うちなー

2025年3月15日

「うちなーぐち」(沖縄の言葉)は、母音の「e」と「o」をあんまり言わないから、「e」が「i」に、「o」が「u」になることが多い。「AME」は「AMI」、「KURO」は「KURU」になる。
 
規則性のある音の変化はそのほかにも、「AWA」が「A」になるから、「KAWARA」は「KARA」(かーら」となる、というのがある。「KI」が「CHI」になるから、「KIMO」が「CHIMU」となる。(朝ドラの「ちむどんどん」の「ちむ」は、「肝」のことだったが、規則的な変化だったのだ。)
 
この規則に照らし合わせると、「OKINAWA」は、「UCHINA」に変化する。「うちなー」である。
 
……などと偉そうなことを書いているが、これは、テレビアニメ『沖縄で好きになった子が方言すぎてツラすぎる』(通称「沖ツラ」)の3月2日放送のエピソード9「くくぬち(#9) すごいぞ! イリオモテヤマネコ!」の8分台のところで説明されていたものである。そして、まだこの話にはオチがあるのだが、さすがにそこまでを露わにはする気はない。
 
東京から父親の仕事の関係で、高校進学と共に沖縄に引っ越してきた「てーるー」が、声をかけてくれた「ひーなー」に好意を寄せるが、その「うちなーぐち」がディープ過ぎて、何を言っているか理解できないことを中心にした、クラスの皆との日常を描く。一話で5つ6つくらい、「沖縄あるある」を丁寧に紹介してくれる。「内地」とどんなに文化が違うかについて、その事実や背景を解説するのである。
 
この「沖ツラ」、沖縄では驚くべきことが起こっている。沖縄にある3つの民放が、すべて放送しているのだ。番組を追いかけるWebラジオ番組もあるのだが、地元ではとにかく大変な騒ぎなのだそうだ。
 
沖縄については、沖縄戦のことを、しばらく熱心に調べていたことがある。インターネットで情報が得られないような時代であり、ヤマトには沖縄の新聞社の本も出回っていなかった。数少ない書物から情報を得、ついに新婚旅行で沖縄の戦跡を訪ねることで、ようやく沖縄の空気を吸い、地元で売られている本を買って帰ったのであった。
 
当時私は、「沖縄病」に罹っていた。ある程度基礎的な知識が身につくと、何気ない報道を聞いても、沖縄はどうなっているか、考えを及ぼすようになった。音楽にも注目したし、沖縄を背景にした映画をよく見るようになった。地味な映画だったかもしれないが、『小さな恋のうた』は、MONGOL800の歌を基につくられた割には、ただのロマンスだけではなく、米軍基地を、しかもそこにいる人に光を当てた形で描くなど、印象に残る映画だった。
 
沖縄の基地反対運動を揶揄するような人もいる。

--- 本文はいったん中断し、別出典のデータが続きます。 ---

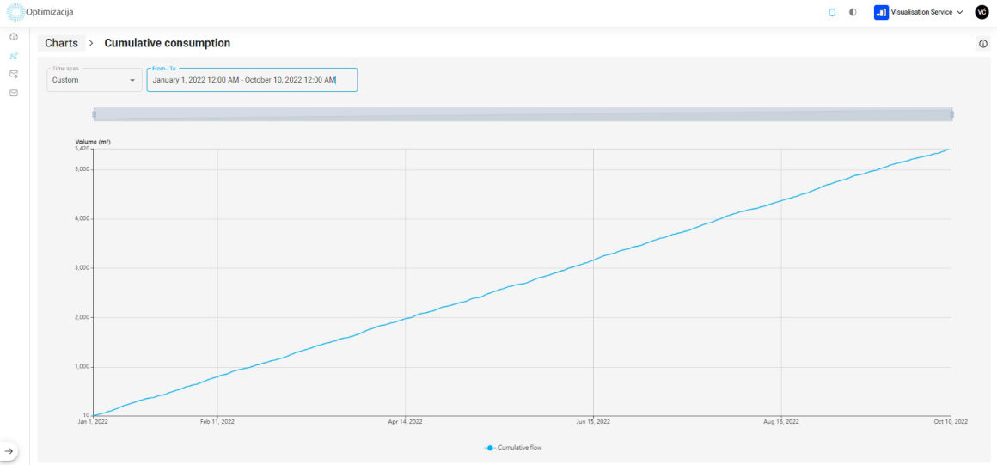Go to Charts in the breadcrumb

(61, 43)
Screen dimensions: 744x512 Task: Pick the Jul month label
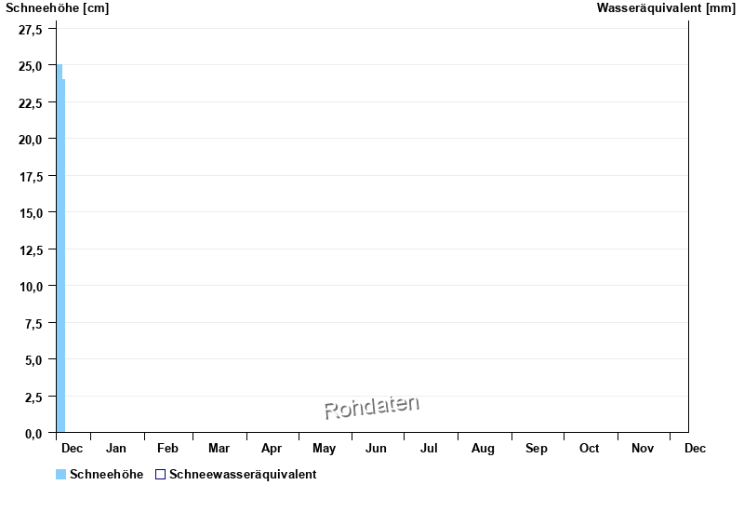point(429,449)
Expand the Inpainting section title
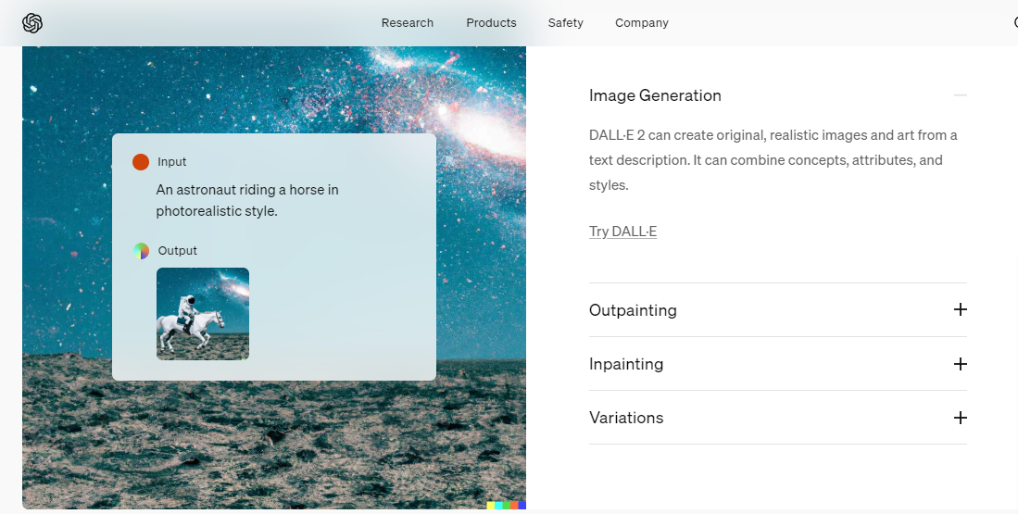1018x514 pixels. (x=626, y=364)

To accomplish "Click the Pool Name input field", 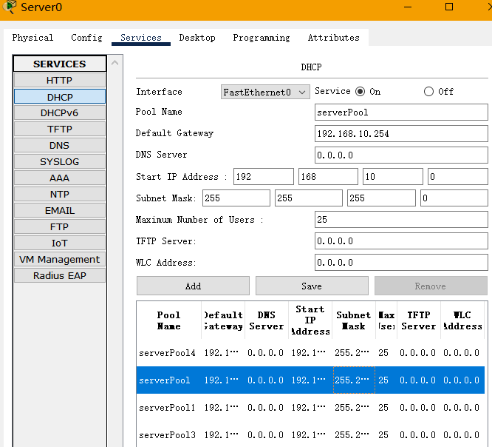I will coord(400,112).
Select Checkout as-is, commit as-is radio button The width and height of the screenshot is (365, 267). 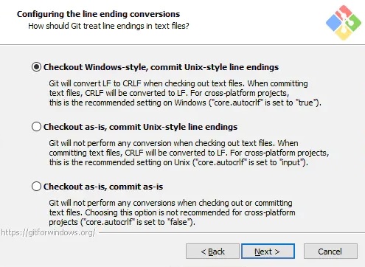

きっと、沖縄戦というものについて、何の興味もない人なのだろうと思う。無知は怖い。あるいは、知っていて馬鹿にしているのだとすると、これは悪魔的な行為であるようにしか感じられない。
 
かといって、少しばかり沖縄戦のことを調べた程度で、うちなーのことが分かる、などというような顔をしているように見えたら、それはとんでもない誤解である。しょせん私も「やまとんちゅ」である。私が「ろう者」がどうの、と語るのと同様で、何も分かっちゃいない。ただ、陰でこっそり、味方になってもいいですか、と遠慮がちに囁く程度がせいぜいなのだろうと思う。
 
アニメ「沖ツラ」は、地上波のカバーは多くないが、今どきはインターネット配信で視聴できる、というのが通常のスタイルになっている。とても明るく、青春のちくりとした気持ちを描く物語は、大人にとっても楽しめること、請け合いである。